Words by Sereena Kang, Staff Writer
Misinformation surrounding the COVID-19 ‘miracle’ drug – discussing evidence for and against ivermectin.
Misinformation on ivermectin has been circulating across social media platforms with many claiming it is a miracle drug for COVID-19. Whilst others in the media push the complete opposite; using misleading language to suggest the drug is dangerous for humans and is only given to animals. In reality, there is much more nuance surrounding this complicated drug, and ultimately both sides are discussing some truths on ivermectin as well as misleading information.
Ivermectin is derived from avermectin and originated from a microorganism found in Japanese soil. It was originally used as an anti-parasitic drug for animals, but it went on to be used against tropical diseases in humans. In a surprising act of generosity, the pharmaceutical company Merck announced they would donate ivermectin tablets for free in order to combat Onchocerciasis, a river blindness disease in tropical countries. This has resulted in over 55 million people being treated with ivermectin. For the developing world, ivermectin has been a drug that has made a huge difference to the people living there.
Ivermectin was also nicknamed a “wonder drug” in a 2017 review published in Nature, well before the drug’s association with COVID-19. The review describes ivermectin as having many different capabilities from several studies including potential as an “anti-bacterial, antiviral and anti-cancer agent”. In vitro studies (studies in an artificial environment such as a test tube) on ivermectin have shown antiviral effects against several viruses such as zika and Influenza A. Essentially, the virus’s ability to replicate was inhibited.
The World Health Organisation have said they do not recommend the drug being used to treat COVID-19 apart from in clinical trials. Despite this, many have been taking ivermectin either as a prophylactic or to treat COVID-19, with some taking it as a replacement to the COVID-19 vaccine. Many people have taken the animal form of the drug, which has much stronger concentrations compared to the human form. Often when articles describe the dangers of toxicity of ivermectin to people, in relation to using the drug as a treatment for Covid, they are referring to the animal product. Centring the descriptions of ivermectin simply as a dewormer in media articles take away its importance and impact across the world for billions of people.

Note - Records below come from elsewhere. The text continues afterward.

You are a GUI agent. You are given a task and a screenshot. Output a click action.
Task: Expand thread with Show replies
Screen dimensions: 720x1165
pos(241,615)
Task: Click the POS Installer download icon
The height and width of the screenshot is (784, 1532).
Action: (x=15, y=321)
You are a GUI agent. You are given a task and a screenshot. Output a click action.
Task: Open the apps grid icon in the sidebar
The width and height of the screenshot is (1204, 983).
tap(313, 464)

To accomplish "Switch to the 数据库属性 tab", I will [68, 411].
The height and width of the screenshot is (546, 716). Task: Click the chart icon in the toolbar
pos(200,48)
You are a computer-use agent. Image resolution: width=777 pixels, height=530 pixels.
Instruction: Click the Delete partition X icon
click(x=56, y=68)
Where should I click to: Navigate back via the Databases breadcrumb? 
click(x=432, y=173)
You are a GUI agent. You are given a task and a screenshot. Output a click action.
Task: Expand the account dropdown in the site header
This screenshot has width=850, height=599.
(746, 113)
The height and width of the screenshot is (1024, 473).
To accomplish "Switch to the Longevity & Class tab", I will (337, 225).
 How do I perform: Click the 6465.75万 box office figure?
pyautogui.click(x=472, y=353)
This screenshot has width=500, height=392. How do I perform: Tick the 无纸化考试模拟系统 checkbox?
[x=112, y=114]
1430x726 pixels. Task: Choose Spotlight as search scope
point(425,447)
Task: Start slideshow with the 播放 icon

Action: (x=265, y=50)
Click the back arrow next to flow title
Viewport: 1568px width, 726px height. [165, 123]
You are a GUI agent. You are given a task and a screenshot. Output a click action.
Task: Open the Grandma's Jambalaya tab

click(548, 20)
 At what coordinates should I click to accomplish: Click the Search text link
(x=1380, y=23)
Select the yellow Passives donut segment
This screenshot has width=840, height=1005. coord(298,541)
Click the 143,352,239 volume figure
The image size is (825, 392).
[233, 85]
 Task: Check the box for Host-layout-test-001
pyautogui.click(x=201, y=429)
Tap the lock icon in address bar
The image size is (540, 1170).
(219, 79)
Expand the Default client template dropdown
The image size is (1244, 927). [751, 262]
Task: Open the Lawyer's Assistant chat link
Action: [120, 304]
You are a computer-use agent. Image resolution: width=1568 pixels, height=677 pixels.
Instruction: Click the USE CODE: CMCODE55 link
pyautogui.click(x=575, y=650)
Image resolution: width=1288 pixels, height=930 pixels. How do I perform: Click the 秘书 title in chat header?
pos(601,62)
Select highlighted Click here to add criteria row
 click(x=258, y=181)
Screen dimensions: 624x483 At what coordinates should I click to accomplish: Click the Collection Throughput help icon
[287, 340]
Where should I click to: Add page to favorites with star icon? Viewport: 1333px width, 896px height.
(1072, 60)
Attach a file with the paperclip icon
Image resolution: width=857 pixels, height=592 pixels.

It is true that taking too much of the animal product of ivermectin leads to toxic effects, which has been demonstrated by spikes in calls to poison centres in America. However, the majority of the calls were from people with mild symptoms such as nausea. Ivermectin is considered to be a very safe drug, along with aspirin and penicillin. It would require taking very high levels of the drug to cause serious toxic effects. A review paper of ivermectin’s safety written by a prominent toxicologist Jacques Descotes went on to confirm this. The review concluded that “ivermectin human toxicity cannot be claimed to be a serious cause for concern” due to the high safety profile it has in many human patients. A drug with high safety and a good reputation is ideal to use as a treatment in the pandemic, particularly for countries with low access to vaccines. Ivermectin is also very cheap, which would allow poorer countries to easily obtain the drug.
Thus, its safety and cheapness would make it very useful in the pandemic — which still exists on a global scale — but the key question for doctors and scientists is how effective it truly is against COVID-19.
In certain realms of social media, misinformation encourages people to take ivermectin as a substitute over taking the vaccine. However, some of the strongest advocates for ivermectin such as physician Pierre Kory says that ivermectin or a similar cheap and readily available drug could be given as a prophylactic and would be useful in countries with sparse access to vaccines. He also argues for ivermectin being taken along with the vaccine.
However, a systematic review of the current evidence on the effect of ivermectin for COVID-19 patients was conducted independently by the Cochrane Infectious Diseases Group. It was concluded that the current evidence “does not support using ivermectin for treating COVID-19 unless they are part of well-designed randomized trials”. However, this is not a confirmation that ivermectin definitively has no significant effect against COVID-19. One key problem with the current studies available is that many of them have a small sample size and are lacking in quality. A University of Oxford trial PRINCIPLE may provide a more solid answer to ivermectin’s potential role as a COVID-19 treatment. Professor Chris Butler, a chief investigator of the trial, has said “We hope to generate robust evidence to determine how effective the treatment is against COVID-19”. This trial could be crucial in changing the current mainstream consensus on the drug, depending on what results are found. Because at the moment, there is not enough evidence to say for certain whether or not it can be used as a COVID-19 treatment. In the coming months as more studies and evidence emerges, scientists and doctors will be able to say with more clarity whether ivermectin should be used or not.